完全に機嫌を悪くしたようで、そっぽ向いて俺と目線すら合わせてくれなくなった。本当に自由な生徒しかいねぇなここ…急に喧嘩吹っかけて来たかと思ったら、急に不貞腐れるし。


…ったく、手のかかる。


「じゃあカグナ。今から俺と踊るか」


「なに?」


お前らも散々引っ掻き回したんだ、なら俺もやりたいようにやってやる。覚悟しとけよ、問題児。


「───今から俺と踊ってください、お姫さま」


手を差し出すポーズをしたその時、俺は自身に課した九つの封印の内二つを解放した。その瞬間に俺を起点に膨大な魔力が吹き溢れて周囲を轟かす。体に巡る魔力が、感覚があの頃に戻っていくような、そんな全能感に浸りそうになるのをぐっと堪える。
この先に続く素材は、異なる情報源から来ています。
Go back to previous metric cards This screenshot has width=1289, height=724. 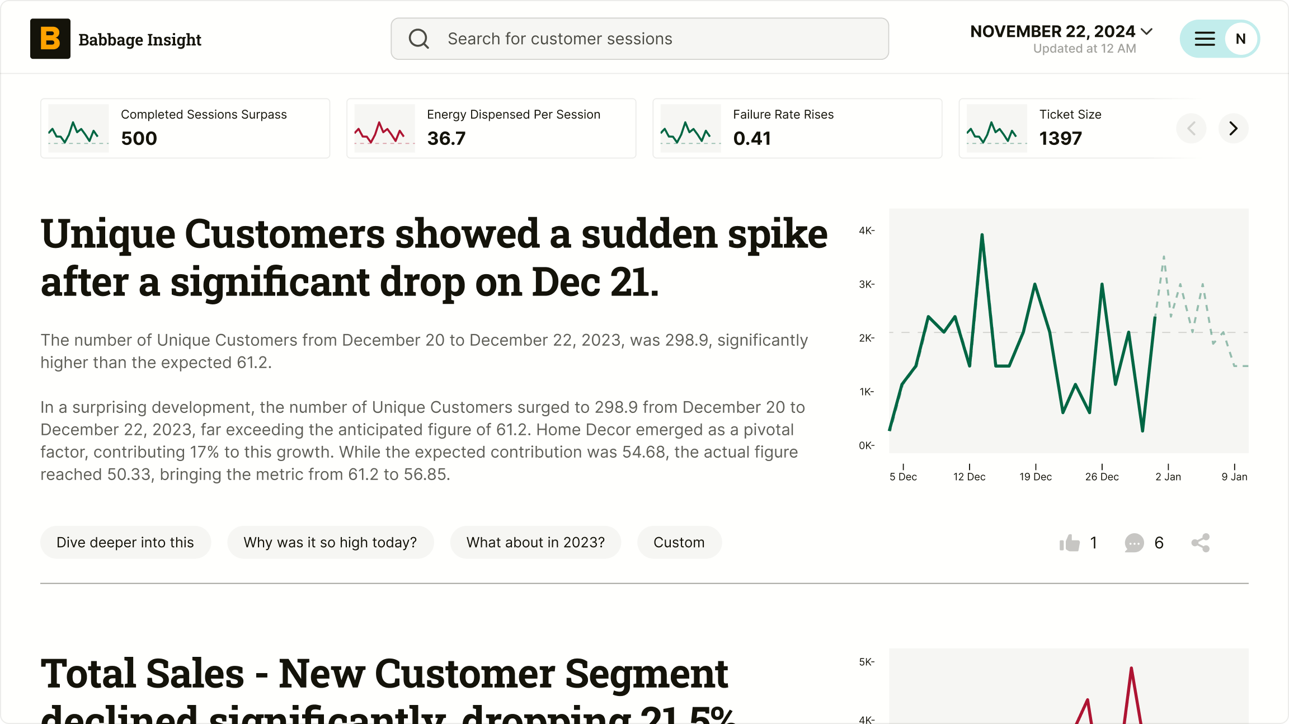[x=1191, y=129]
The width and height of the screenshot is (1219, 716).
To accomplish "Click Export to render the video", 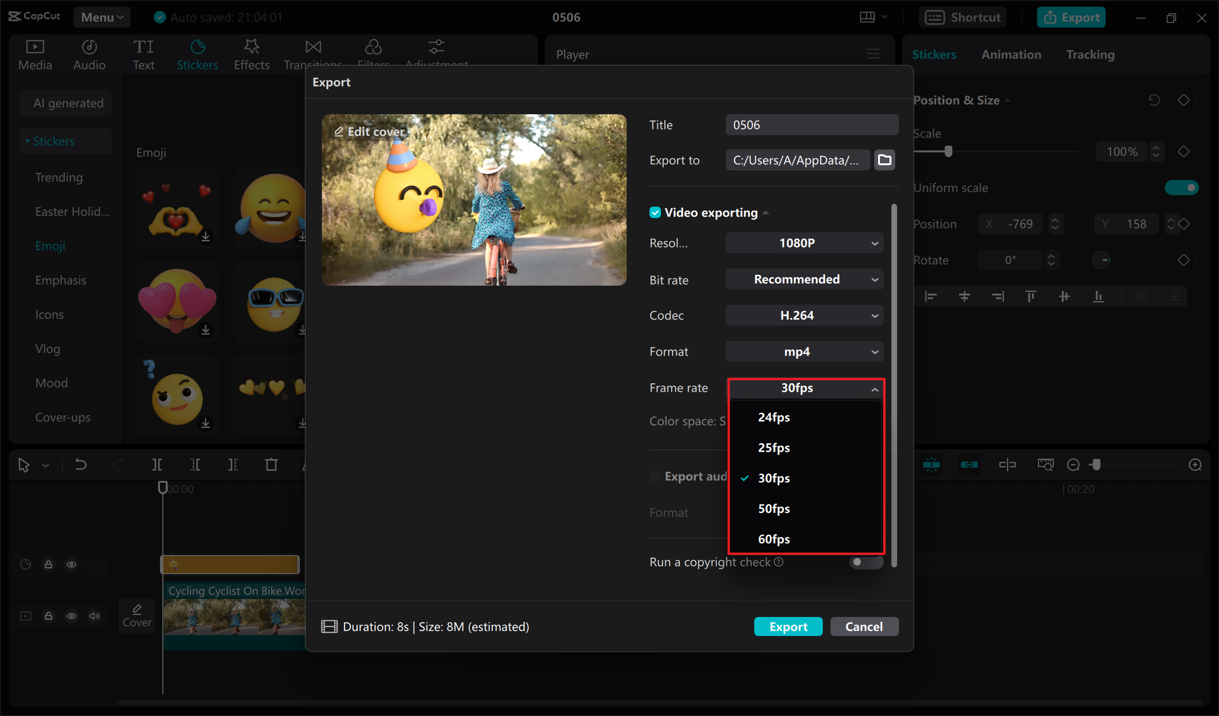I will (x=788, y=626).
まだあの頃の感覚を掴めていない、もっと抑えろ。力を戻したとて、訛りきった体に鞭を打っても慣れるのに時間が掛かる。


「やはり、お主…!!最高じゃ!!」


「俺のお気に入りの音だ、いっぱい踊ろぜ」


「あぁ!!果てるまで踊ろう!!」


勢いよく飛び付く異国女子を迎え入れるように、俺も腰に差した剣を取り出し、鞘に入れたまま走り出した。













「ねぇ、ミエ」


穴の空いた廊下の壁、その先で闘う二人を見詰めながら、銀髪の少女レイサは隣に佇むミエに問うた。


「どうしたの?」


「カグナ、勝てるよね」


それは別に、カグナの力を心配してるからこその確認じゃなかった。カグナの実力は知っている、近接に関してはカグナはこのクラス最強…冒険者学校の教師ですら、カグナに敗れ、もはやカグナの実力に異を唱える者は存在しない。彼女達全員が安心して背中を預けれる友達…だからこそ、今回の奇襲もとい、不意打ちを任せたのだ。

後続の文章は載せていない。